# Brand new Nano Grey Black edition has arrived :D



## CharlieOcc (Jul 10, 2017)

I'm so happy.

How'd you like it guys?


----------



## Reasty (Feb 6, 2015)

looks spot on! 8)


----------



## Matt-GSY (Aug 17, 2017)

Looking good! Stealth TTS 8)


----------



## Mark Pred (Feb 1, 2017)

I really like Nano, looks great on the mk3. I personally would have gone a different way with the wheels though. They look a bit ungainly in the same way the 20 inch wheels of the RS look.


----------



## ChritianTTS (Mar 4, 2014)

Great combo...enjoy!!


----------



## Matt-GSY (Aug 17, 2017)

Mark Pred said:


> I really like Nano, looks great on the mk3. I personally would have gone a different way with the wheels though. They look a bit ungainly in the same way the 20 inch wheels of the RS look.


I like those wheels and have them on my TTS; at the end of the day it's down to personal choice and opinions.


----------



## kmpowell (May 6, 2002)

Looks great OP. Very nice. Makes a change from all the Ara cars that appear to be the new default colour choice. 8)



Mark Pred said:


> I personally would have gone a different way with the wheels though. They look a bit ungainly in the same way the 20 inch wheels of the RS look.

» **STORED DATA**:
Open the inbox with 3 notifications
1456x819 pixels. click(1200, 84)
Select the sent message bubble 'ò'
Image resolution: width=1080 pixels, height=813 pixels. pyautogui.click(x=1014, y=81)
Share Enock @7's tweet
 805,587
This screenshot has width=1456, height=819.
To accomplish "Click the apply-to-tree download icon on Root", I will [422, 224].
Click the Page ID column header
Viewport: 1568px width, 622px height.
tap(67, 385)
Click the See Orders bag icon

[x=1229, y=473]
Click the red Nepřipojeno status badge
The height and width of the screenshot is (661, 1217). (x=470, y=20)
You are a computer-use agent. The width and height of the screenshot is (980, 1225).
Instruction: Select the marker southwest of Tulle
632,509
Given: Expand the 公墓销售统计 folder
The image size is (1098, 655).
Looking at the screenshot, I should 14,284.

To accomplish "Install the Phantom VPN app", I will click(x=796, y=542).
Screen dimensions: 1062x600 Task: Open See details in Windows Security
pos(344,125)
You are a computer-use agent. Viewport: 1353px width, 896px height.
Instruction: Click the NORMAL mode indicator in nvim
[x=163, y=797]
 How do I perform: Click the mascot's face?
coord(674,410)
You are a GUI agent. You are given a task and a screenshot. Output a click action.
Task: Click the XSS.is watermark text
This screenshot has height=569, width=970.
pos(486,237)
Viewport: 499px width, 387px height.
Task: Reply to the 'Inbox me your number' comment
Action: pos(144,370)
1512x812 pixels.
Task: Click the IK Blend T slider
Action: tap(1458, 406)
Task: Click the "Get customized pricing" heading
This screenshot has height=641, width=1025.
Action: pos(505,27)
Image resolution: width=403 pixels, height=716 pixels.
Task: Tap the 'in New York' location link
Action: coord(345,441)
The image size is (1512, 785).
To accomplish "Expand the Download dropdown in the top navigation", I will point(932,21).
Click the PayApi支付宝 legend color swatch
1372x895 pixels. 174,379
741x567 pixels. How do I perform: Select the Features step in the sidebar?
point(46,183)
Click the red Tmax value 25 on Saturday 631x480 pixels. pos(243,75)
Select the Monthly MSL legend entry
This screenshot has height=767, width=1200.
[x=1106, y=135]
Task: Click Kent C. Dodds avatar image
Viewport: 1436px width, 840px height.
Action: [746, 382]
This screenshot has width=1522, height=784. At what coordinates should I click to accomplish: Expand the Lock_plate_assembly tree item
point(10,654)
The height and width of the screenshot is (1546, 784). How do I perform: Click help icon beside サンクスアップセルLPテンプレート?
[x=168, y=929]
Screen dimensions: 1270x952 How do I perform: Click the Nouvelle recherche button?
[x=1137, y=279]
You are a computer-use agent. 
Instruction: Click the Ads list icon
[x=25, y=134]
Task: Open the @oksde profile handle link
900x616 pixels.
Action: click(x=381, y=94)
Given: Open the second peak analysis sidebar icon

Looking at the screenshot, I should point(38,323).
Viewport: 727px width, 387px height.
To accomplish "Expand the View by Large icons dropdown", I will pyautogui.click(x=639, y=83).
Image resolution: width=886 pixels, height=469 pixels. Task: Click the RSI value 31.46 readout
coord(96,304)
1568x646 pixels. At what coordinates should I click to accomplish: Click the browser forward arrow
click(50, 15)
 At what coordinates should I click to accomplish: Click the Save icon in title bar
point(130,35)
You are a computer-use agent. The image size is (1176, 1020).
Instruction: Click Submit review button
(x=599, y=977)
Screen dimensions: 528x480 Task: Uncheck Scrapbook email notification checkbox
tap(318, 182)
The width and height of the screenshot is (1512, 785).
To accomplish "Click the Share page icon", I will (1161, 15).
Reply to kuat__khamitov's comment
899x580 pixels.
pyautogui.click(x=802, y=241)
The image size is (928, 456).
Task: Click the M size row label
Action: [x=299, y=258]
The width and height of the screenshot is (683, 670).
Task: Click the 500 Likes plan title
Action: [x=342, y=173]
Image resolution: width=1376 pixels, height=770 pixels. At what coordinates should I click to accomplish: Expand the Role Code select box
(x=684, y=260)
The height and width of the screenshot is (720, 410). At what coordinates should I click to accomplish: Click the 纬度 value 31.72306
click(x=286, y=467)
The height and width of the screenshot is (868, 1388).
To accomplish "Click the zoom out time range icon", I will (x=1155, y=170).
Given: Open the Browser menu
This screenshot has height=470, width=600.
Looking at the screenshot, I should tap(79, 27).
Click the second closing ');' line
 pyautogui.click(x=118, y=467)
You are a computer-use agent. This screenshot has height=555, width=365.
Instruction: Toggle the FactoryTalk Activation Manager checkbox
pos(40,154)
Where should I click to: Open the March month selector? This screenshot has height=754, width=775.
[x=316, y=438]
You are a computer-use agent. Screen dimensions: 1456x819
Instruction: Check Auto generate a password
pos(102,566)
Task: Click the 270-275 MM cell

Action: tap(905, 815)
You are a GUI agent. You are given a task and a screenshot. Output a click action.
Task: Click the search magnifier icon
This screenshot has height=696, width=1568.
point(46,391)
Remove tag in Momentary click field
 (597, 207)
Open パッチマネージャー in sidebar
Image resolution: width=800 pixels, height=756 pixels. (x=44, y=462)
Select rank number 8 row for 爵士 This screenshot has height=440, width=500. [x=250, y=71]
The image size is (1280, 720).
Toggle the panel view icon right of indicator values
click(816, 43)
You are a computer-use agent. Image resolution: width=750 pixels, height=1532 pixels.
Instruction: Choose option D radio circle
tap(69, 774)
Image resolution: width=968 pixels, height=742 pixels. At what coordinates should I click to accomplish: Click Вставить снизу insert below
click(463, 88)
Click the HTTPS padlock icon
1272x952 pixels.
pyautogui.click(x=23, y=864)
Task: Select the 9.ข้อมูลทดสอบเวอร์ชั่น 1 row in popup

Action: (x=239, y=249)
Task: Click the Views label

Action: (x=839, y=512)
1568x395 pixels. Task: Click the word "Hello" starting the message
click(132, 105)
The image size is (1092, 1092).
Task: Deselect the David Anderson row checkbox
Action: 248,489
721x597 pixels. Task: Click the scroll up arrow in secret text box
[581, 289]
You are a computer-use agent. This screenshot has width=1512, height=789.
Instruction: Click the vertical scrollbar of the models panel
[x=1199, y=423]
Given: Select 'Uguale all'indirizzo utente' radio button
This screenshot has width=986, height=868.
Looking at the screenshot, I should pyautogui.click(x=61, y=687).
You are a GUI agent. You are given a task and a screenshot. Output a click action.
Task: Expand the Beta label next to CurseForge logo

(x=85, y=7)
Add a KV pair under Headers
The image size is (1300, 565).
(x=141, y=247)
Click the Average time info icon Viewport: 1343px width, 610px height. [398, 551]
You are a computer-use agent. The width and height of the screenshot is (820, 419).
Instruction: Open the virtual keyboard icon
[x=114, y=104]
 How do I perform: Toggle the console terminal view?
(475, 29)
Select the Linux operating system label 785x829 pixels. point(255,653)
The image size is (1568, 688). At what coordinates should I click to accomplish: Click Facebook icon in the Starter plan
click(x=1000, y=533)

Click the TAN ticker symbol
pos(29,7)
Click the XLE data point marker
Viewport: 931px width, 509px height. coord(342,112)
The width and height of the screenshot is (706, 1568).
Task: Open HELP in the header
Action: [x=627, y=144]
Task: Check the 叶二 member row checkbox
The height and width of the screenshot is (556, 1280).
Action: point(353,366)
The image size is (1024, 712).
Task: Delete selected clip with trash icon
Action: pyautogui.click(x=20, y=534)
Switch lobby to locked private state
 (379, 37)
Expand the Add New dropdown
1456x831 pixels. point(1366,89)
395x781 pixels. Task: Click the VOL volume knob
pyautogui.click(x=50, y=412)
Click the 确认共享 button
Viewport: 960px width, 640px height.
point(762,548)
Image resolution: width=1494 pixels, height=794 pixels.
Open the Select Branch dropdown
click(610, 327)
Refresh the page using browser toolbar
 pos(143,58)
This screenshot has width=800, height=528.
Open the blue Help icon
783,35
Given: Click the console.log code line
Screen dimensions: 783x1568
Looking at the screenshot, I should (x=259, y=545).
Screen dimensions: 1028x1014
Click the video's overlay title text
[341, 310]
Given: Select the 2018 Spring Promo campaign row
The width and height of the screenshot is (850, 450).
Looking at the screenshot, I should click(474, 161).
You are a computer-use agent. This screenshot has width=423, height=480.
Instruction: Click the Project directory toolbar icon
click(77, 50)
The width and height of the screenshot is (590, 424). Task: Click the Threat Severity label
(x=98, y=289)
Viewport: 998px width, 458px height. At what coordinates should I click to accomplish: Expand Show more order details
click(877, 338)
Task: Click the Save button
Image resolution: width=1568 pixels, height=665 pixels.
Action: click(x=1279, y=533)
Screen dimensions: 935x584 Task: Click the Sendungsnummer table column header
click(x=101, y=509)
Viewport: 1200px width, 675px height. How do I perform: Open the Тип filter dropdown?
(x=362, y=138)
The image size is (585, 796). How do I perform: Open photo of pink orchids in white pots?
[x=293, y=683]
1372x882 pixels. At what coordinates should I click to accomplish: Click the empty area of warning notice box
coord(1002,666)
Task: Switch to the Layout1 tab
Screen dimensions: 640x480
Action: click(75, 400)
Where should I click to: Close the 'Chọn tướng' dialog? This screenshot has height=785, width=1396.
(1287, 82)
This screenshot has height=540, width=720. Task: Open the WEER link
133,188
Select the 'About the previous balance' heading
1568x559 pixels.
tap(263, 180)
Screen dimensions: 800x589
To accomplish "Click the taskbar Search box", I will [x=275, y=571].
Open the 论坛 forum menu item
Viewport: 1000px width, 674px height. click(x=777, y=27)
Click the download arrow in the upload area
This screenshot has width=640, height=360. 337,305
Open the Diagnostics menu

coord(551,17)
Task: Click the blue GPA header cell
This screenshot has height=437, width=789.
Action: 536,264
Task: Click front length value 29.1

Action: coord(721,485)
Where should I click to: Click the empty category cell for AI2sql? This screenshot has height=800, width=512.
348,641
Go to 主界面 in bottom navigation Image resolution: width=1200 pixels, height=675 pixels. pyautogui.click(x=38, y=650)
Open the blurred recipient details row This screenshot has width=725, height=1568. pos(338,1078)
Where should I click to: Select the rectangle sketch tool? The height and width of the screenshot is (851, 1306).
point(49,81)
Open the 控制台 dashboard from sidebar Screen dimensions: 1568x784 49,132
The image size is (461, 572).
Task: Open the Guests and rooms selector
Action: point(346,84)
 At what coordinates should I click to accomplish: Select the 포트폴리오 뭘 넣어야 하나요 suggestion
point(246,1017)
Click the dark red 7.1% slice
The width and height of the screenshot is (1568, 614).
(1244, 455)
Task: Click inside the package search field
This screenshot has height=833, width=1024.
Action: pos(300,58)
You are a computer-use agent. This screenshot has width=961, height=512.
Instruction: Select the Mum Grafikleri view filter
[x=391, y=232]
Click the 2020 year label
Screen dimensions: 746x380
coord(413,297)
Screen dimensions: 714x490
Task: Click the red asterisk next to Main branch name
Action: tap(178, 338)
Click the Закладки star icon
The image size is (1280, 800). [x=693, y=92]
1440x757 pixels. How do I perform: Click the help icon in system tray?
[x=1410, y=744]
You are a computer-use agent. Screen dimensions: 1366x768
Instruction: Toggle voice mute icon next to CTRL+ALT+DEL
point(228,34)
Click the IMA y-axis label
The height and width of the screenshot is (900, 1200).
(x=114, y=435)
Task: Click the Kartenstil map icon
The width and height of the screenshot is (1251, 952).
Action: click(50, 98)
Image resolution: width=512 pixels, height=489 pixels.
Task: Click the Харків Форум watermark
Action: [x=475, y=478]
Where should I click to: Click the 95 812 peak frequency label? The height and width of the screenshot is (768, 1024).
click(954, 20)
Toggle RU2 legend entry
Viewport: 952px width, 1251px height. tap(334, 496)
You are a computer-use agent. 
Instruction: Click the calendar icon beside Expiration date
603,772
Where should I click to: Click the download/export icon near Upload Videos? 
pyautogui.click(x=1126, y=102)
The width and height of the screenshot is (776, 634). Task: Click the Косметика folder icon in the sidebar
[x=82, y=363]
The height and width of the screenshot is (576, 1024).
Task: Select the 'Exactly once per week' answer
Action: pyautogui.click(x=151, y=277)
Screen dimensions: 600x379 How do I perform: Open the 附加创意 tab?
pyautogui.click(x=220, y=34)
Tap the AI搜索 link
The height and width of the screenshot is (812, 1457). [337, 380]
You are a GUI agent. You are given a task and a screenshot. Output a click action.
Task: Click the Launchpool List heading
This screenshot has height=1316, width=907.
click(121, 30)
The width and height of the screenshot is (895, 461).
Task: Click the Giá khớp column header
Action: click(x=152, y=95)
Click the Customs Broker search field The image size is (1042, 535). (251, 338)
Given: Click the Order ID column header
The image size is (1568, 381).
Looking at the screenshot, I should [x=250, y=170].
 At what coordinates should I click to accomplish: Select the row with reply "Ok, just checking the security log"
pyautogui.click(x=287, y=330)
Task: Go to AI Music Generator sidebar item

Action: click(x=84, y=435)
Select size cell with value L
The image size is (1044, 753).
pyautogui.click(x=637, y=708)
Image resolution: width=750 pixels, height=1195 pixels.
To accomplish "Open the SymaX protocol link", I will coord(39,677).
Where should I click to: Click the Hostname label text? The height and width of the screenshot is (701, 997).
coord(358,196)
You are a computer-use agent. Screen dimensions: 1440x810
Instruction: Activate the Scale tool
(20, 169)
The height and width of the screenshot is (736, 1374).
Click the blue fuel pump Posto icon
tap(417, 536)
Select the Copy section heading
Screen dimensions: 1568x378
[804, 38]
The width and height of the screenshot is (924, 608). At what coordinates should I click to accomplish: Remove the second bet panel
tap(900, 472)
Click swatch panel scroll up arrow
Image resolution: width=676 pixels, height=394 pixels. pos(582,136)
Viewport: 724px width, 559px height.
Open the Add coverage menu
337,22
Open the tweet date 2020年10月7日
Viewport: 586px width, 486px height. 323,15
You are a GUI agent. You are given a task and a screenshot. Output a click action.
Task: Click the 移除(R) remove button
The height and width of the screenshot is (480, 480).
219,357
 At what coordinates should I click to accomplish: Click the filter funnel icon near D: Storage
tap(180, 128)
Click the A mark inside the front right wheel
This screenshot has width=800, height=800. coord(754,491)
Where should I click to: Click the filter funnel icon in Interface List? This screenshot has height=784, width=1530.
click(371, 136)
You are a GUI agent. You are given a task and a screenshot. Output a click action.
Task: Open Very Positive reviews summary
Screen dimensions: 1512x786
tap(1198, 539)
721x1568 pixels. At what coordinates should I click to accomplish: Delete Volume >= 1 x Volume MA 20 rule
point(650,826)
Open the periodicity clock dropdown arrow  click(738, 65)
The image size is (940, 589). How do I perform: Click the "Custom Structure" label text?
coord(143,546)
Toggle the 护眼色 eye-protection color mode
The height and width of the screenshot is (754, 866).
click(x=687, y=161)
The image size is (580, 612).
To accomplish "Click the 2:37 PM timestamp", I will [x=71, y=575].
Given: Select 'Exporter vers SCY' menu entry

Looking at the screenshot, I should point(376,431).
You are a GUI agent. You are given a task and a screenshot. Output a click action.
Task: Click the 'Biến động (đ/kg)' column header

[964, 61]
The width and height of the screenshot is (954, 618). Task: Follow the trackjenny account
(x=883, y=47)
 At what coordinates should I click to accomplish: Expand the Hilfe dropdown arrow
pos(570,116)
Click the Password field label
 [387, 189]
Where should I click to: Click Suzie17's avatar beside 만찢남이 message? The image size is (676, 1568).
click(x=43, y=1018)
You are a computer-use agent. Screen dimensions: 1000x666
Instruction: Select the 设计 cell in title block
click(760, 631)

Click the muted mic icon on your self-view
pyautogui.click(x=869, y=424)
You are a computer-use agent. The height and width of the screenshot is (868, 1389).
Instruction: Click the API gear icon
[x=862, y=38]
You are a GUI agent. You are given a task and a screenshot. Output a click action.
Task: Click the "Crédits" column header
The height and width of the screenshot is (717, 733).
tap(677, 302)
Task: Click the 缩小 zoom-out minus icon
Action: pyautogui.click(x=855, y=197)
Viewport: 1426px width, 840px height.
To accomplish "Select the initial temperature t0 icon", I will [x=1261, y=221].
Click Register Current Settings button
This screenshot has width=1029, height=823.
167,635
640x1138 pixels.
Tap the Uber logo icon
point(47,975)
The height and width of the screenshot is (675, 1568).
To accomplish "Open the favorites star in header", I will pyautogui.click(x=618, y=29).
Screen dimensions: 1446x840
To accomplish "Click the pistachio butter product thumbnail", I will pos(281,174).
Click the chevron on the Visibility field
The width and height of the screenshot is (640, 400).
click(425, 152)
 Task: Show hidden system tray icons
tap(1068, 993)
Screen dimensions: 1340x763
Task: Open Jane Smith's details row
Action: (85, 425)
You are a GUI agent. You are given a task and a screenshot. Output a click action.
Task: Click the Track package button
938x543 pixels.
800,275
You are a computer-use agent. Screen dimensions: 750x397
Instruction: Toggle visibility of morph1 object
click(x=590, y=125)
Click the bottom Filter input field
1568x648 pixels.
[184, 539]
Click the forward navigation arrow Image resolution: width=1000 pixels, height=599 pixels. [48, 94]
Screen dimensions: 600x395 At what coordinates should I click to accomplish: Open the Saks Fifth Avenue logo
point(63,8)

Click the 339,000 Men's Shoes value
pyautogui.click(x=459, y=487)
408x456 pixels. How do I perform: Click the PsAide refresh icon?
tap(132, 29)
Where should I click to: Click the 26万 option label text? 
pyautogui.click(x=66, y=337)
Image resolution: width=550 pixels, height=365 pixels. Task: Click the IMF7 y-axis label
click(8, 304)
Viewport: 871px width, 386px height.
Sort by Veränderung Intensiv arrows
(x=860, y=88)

» **WORK TO DO**:
• a. In the Nano Grey Black thread, why would Mark Pred have chosen different wheels? Answer in one to three sentences.
• b. Reproduce word for word the stretch of the Nano Grey Black thread from "## Mark Pred" through "(Mar 4, 2014)".
The records come from a separate source, not from the Nano Grey Black thread.

» **PER-TASK OUTPUTS**:
• a. Mark Pred thinks the wheels look a bit ungainly, in the same way the 20-inch wheels of the RS look.

• b.
## Mark Pred (Feb 1, 2017)

I really like Nano, looks great on the mk3. I personally would have gone a different way with the wheels though. They look a bit ungainly in the same way the 20 inch wheels of the RS look.


----------



## ChritianTTS (Mar 4, 2014)